Razem pobiegliśmy na dół.Było ciemno.Około godzina 21:30.Było słychać szalejące fale na oceanie, bo doszłam do wniosku , że to ocean a nie morze.W ciemnościach nic nie było widać choć powinno być jasno jak na lato.
-Halo?Jest tam ktoś?-Oliver odważył się mówić.
-Kim wy jesteście!?No kim!? Jak macie mnie zabić to już to zróbcie!? No japier...- chciała już przekląć ,ale ugryzła się w język.Miała żeński głos.A więc to dziewczyna ? Nadal nie miałam pewności i trochę myślałam, że to serio jakiś potwór czy coś.

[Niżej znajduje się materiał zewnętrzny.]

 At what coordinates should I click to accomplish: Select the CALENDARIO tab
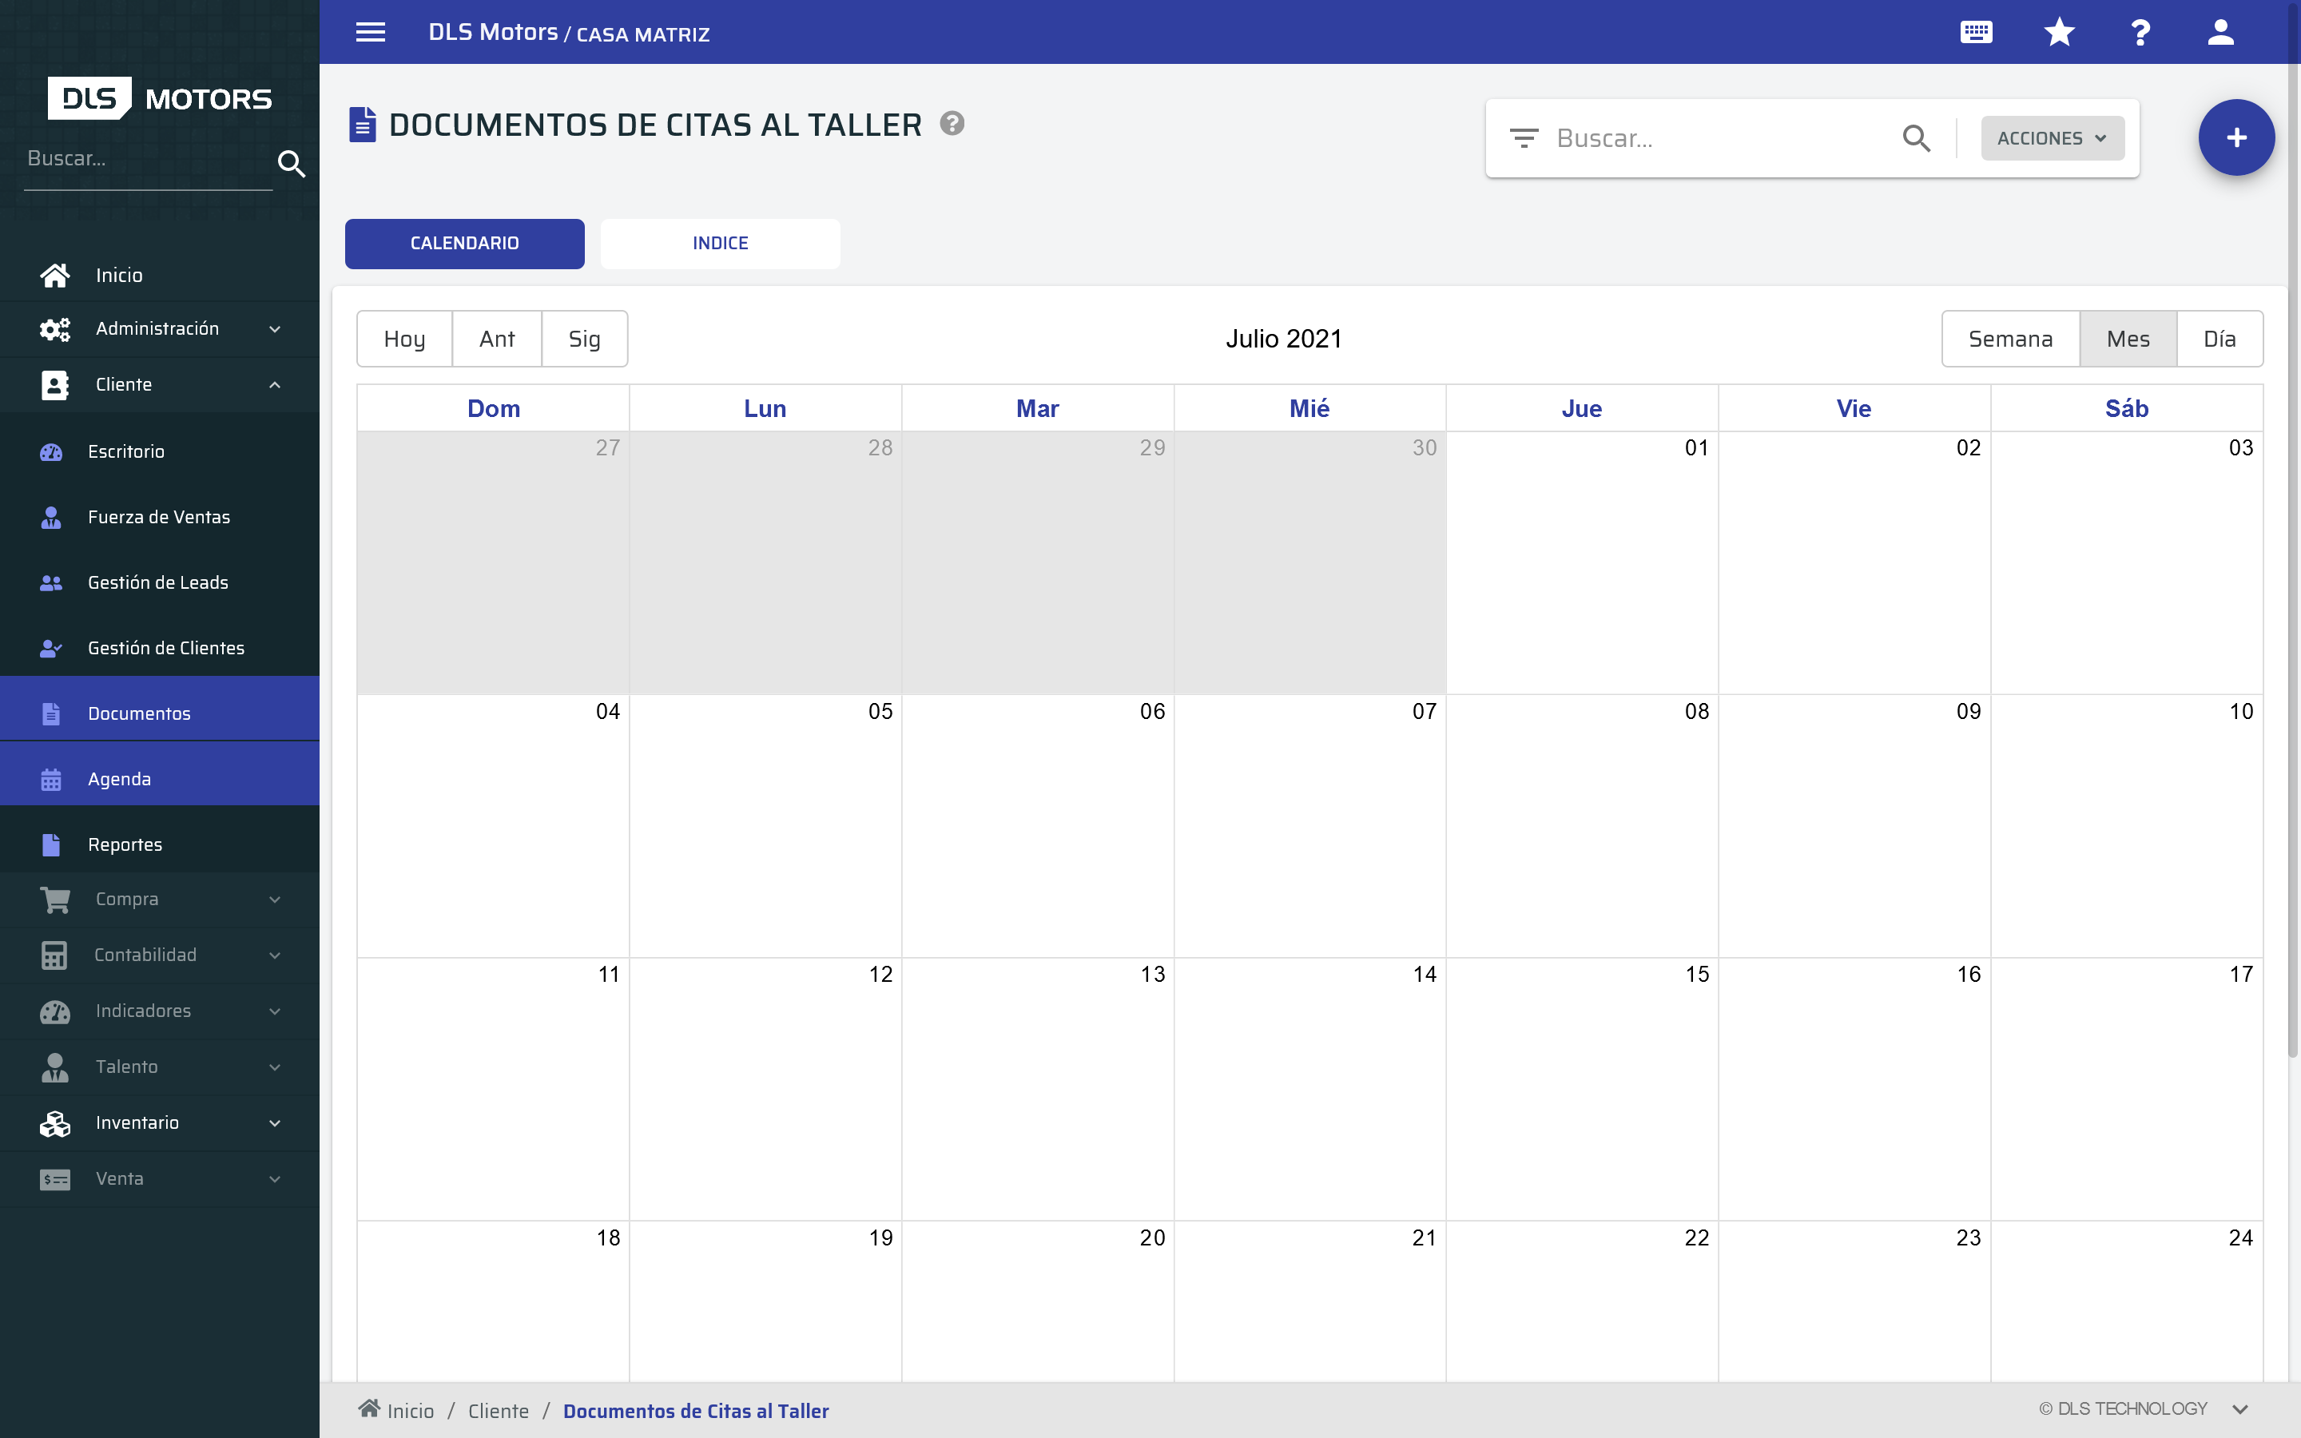click(464, 243)
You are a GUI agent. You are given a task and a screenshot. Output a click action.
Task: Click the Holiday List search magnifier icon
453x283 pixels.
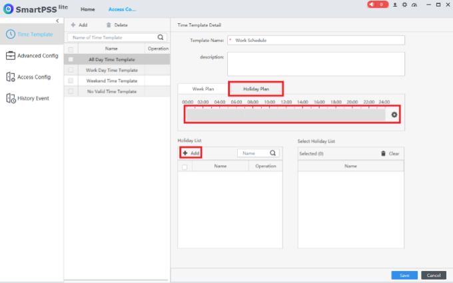coord(272,152)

-Spokojnie. Pomożemy ci.Czemu pisknęłaś?- tym razem to ja postanowiłam się odezwać,ale zanim chciałam zadać kolejne pytanie koło dziewczyny pojawił się ktoś. Znowu byłam przerażona i układałam różne historie o tym co ma się wydarzyć ,jednak nie przewidziałam że po zapaleniu latarki ,która nie wiadomo z kąd wytrzasnąłeś Oliver zobaczę normalnego chłopaka, który ma w oczach wyrysowany strach.Wtedy jednak wszystko miało sens .Wpadli na siebie tak jak ja i Oliver?Napewno nie było innego wyjścia.

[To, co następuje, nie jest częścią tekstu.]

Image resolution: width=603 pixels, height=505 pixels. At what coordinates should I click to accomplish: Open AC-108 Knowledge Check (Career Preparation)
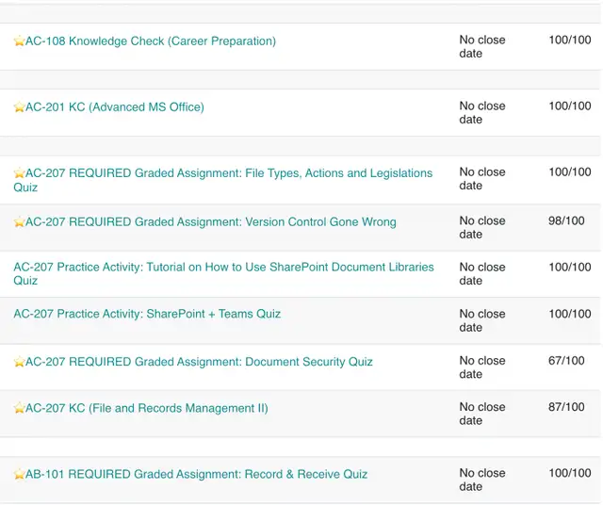[151, 41]
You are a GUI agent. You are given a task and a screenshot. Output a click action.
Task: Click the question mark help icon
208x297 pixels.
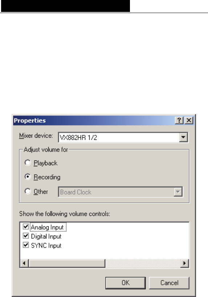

-To jest jakiś nie wiem kto ?Gdzie on mnie zabrał!?DEBIL!?-dziewczyna ze złością i agresją rzuciła do chłopska obok.
-A ty to co!?Czego piszczysz?!-teraz to chłopak z tą samą złością co dziewczyną aż krzyknął .
Wymieniłam z Oliverem porozumiewawcze spojrzenia.
-Jak wy macie na imię,bo chcę z wami rozmawiać?- z lekkim śmiechem powiedział Oliver.
-Kim Jihyo .
-Harry Grren.
-Jestem tym influnserem ,no chyba kojarzycie mam dwa miliony na tik toku.-przyjrzałam się mu dokładnie .Tak.To on.To ten tik toker na , którego każda w mojej szkole ma obsesję.Dosłownie.Przyklejają sobie jego zdjęcia na ściany i je całują.Zapisują sobie jego filmy w galerii , mają tapetę na telefonie z Harrym i konto o nim .Totalna obsesja.
-A wy?
-Natalie Brown.
-Oliver Haris.
Harry pokiwał głową i zaprowadził nas do jednego z pokoi.
-Może mi ktoś powiedzieć o co do cholery z tym chodzi?
Zapadła cisza ,lecz w końcu ją się odezwałam
-Jesteśmy tu uwiecieni tylko tyle wiemy , jesteśmy na oceanie a ten dom pływa na falach .Nie mamy gdzie uciekać i chyba musimy tu jakoś żyć do puki nie znajdzie nas policja.
Jihyo zaczęła płakać.Bardzo monco płakać.Ja też zaczęłam.Chyba dopiero wtedy zdałam sobie sprawę z poważności tej sytuacji.Wcześniej nawet nie miałam czasu na myślenie przez ostatnie zdarzenia. Płakałam.
Ryczałam i wyłam.Razem z Jihyo.
-Jestem z Korei południowej!?Moja mama !? Mój tata!?Gdzie oni są!?A co jeżeli ich nigdy nie zobaczę!? Moi kochani rodzice....-nie zdarzyła dokończyć bo ja musiałam dodać swoje pięć groszy.
-Moi nie żyją.-było mi smutno ,ale gdy wypowiedziałam te słowa było mi już nie smutno a okropnie.Dusiłam się łzami. Trzymałam dłoń na sercu ,bo myślałam, że mi zaraz ono wyskoczy.
-Co?- rozległ się nagle głos blondyna .
-No tak nie żyją.Umarli jak miałam rok.- znów zapadła cisza a ja zauważyłam, że chłopacy też mieli łzy w oczach .
Przyglądałam się niebieskim oczą Harrego i czarnym oczą Jihyo i tak myślał i myślałam.
Gdy się uspokoiłam zaczęliśmy normalnie rozmawiać. Dowiedziałam się,że nasza czarno włosa Jihyo ma 15 lat a brunet Harry 17.
Rozmawialiśmy tak do około pierwszej w nocy .
-Ej czy tylko ja poczułem się tak tamtej nocy źle a kiedy się obudziłem byłem już tutaj?-zapytał brunet.
-Jak też - odpowiedzieliśmy cała trójka w tym samym czasie. Zrobiliśmy duże oczy .To Napewno nie był przypadek . Rozwiązanie tej zagadki , mieliśmy poznać już niedługo.